The language extensions

An identifier name can start with any letter, and can then have any number of additional characters that can be letters or digits. The case of letters is significant.

The program is still of the same overall form, with main() and then a brace-enclosed list of zero or more statements, but now there are three possibilities for what a statement can be, rather than just one. In addition to the old print_int statements, now there can be declaration statements and assignment statements.

A declaration statement starts with the keyword int, then has one or more variable declarations separated by commas, and then a semicolon at the end. Each variable declaration can be either just an identifier (declaring the identifier to be a local integer variable, but leaving it uninitialized), or an identifier followed by an equal sign and an expression, in which case the variable is initialized just as if by the corresponding assignment statement. It is illegal to redeclare an already declared identifier. The scope of a variable begins immediately after its declaration and extends to the right brace that closes the block of statements. Note the preceding specification needs to be read carefully: "immediately after its declaration" is different than "immediately after its declaration statement" and also different from "immediately after the identifier's appearance in its declaration."

An assignment statement is a variable followed by an equal sign, an expression, and then a semicolon.

There is one new form of expression, namely a variable.

In the two preceding paragraphs, reference is made to variables. A variable is simply an identifier, from a grammatical perspective. However, it must have been declared to be a variable (otherwise, the program is erroneous). Thus, it is an error if an undeclared identifier appears either in an assignment or an expression.

Target code issues

We will use the $s registers for variables; there are nine of these, running from $s0 to $s8. (Programs with more than nine variables will be outside the scope of our compilers, for now.)

To compile an assignment statement (or initialization), for the time being we will take a simple approach, analogous to the way we are currently compiling print_int statements. Namely, the expression should be evaluated into an arbitrary register, and then the value moved from that register into the variable's register. (Be sure to deallocate the original register if it is a temporary.)

Note that when a variable is used as an expression, there is no reason to move its value into a temporary register; the variable's register can be directly used.

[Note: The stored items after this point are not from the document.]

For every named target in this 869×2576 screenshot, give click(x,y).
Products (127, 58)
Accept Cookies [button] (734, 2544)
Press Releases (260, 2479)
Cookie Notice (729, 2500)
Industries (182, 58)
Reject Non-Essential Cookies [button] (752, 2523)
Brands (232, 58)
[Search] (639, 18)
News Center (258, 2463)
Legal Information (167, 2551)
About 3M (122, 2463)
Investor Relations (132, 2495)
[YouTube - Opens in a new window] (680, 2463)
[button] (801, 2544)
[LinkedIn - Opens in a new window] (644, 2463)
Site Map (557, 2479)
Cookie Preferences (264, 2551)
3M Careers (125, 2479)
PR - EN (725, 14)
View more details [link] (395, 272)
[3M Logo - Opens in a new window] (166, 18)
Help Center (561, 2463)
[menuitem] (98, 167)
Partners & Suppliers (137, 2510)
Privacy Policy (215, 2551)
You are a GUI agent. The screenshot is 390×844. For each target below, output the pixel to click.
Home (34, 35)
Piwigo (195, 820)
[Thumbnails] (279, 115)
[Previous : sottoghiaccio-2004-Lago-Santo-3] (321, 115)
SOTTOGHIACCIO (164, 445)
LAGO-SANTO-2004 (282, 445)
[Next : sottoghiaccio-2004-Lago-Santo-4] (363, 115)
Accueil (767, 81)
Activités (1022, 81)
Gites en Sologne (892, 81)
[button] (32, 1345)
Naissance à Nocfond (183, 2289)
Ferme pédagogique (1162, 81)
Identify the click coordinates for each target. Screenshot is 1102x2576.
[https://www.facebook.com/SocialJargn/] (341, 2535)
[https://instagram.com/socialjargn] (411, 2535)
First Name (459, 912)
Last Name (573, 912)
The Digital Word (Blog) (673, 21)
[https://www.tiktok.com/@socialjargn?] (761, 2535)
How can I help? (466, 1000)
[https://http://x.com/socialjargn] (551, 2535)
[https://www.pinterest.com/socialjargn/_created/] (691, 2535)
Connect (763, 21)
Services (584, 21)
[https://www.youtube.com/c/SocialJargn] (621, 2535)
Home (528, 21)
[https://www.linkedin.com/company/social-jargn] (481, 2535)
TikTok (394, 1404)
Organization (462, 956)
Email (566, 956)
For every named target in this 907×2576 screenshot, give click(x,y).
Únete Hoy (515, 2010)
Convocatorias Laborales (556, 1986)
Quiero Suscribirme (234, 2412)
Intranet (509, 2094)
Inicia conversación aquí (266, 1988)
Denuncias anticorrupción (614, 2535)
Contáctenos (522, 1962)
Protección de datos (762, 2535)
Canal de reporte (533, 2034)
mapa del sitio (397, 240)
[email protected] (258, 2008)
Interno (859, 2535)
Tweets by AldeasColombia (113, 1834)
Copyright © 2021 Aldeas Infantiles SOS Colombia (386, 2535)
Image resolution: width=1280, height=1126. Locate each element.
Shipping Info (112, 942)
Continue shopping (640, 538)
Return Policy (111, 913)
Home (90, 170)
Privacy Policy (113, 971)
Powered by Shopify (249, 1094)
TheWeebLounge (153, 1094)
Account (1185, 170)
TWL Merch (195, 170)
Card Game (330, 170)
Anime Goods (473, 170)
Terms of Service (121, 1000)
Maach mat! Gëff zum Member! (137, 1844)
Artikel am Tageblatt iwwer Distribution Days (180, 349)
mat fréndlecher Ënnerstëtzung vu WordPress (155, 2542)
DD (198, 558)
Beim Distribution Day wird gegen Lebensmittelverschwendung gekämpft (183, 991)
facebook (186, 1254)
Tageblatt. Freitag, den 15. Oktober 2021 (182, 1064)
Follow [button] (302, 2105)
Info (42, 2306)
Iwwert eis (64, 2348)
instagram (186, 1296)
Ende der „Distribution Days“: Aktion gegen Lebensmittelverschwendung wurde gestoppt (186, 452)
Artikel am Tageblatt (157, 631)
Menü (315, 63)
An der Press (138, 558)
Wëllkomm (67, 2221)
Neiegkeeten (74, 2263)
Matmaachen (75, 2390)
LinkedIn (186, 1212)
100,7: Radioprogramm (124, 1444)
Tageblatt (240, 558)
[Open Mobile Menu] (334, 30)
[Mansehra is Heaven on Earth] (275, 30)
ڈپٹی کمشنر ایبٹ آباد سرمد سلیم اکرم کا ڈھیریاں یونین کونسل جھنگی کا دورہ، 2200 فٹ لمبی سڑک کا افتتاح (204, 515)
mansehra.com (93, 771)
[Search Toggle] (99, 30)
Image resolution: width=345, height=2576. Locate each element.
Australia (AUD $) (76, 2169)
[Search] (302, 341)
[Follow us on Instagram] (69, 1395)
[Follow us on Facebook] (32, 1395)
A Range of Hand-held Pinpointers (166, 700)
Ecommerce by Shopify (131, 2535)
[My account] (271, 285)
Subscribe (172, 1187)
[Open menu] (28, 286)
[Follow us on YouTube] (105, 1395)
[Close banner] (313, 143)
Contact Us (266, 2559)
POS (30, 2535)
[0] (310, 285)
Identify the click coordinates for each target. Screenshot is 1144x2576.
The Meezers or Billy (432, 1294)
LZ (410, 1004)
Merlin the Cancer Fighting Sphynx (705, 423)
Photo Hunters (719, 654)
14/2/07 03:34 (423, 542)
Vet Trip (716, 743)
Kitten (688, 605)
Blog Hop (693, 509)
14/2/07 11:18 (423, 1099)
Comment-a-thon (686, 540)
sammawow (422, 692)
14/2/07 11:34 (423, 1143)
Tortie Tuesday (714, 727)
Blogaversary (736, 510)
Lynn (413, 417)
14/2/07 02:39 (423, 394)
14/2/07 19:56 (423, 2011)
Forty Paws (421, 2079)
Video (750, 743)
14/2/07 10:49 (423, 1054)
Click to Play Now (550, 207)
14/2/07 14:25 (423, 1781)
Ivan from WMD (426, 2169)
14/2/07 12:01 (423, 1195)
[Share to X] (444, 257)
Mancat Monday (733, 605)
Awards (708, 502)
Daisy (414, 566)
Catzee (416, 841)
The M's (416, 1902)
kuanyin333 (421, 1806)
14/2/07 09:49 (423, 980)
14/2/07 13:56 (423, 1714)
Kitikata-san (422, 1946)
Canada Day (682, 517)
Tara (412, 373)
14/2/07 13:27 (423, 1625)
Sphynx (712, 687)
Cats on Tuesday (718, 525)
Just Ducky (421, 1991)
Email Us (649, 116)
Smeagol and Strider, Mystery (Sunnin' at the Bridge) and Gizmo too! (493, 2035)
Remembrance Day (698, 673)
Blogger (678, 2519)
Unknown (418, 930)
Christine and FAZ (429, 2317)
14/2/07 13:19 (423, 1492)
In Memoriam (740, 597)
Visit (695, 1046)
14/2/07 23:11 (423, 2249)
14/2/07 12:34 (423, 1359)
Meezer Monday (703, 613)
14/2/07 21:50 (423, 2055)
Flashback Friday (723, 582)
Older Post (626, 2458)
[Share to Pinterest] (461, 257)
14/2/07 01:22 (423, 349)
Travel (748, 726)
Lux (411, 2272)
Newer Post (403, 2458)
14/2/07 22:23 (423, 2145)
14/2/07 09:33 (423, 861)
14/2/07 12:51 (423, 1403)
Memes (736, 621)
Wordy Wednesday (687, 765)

By convention, the $s registers are supposed to be left unchanged by any procedure invocation. This works to our advantage when we call the print_int procedure; we can count on it not to clobber the registers we're using to store main's variables in. However, we should also ensure that main plays by the same rules. This means we should be sure that if main's caller had any values it cared about in the $s registers when it called main, they are still (or again) there when main returns. The simplest way to arrange for this (which is good enough for now) is to change the prolog of main to allocate a 40-byte stack frame instead of a 4-byte one, and store not only $ra but also all nine of the $s registers into that frame. Similarly, the epilogue should load all these registers back from the stack frame, and deallocate all 40 bytes of it.

Error handling

There are now two new kinds of errors the compiler can detect, beyond syntax errors. Namely, an identifier can be redeclared, or it can be used without having been declared. For each of these cases, you should print out a simple, informative message. It should state exactly what the problem is: what identifier is at issue (i.e., its name), where in the program it occurs (its character position), and what is wrong with it (that it is being redeclared or used without declaration). An error message in implementation terms (like a null pointer exception) is not acceptable. No recovery is necessary: it is acceptable for your compiler to simply exit after reporting the error. However, you may also choose to recover and continue. If you do so, make sure that the compiler doesn't make a nuisance of itself, for example by complaining repeatedly about the same undeclared variable.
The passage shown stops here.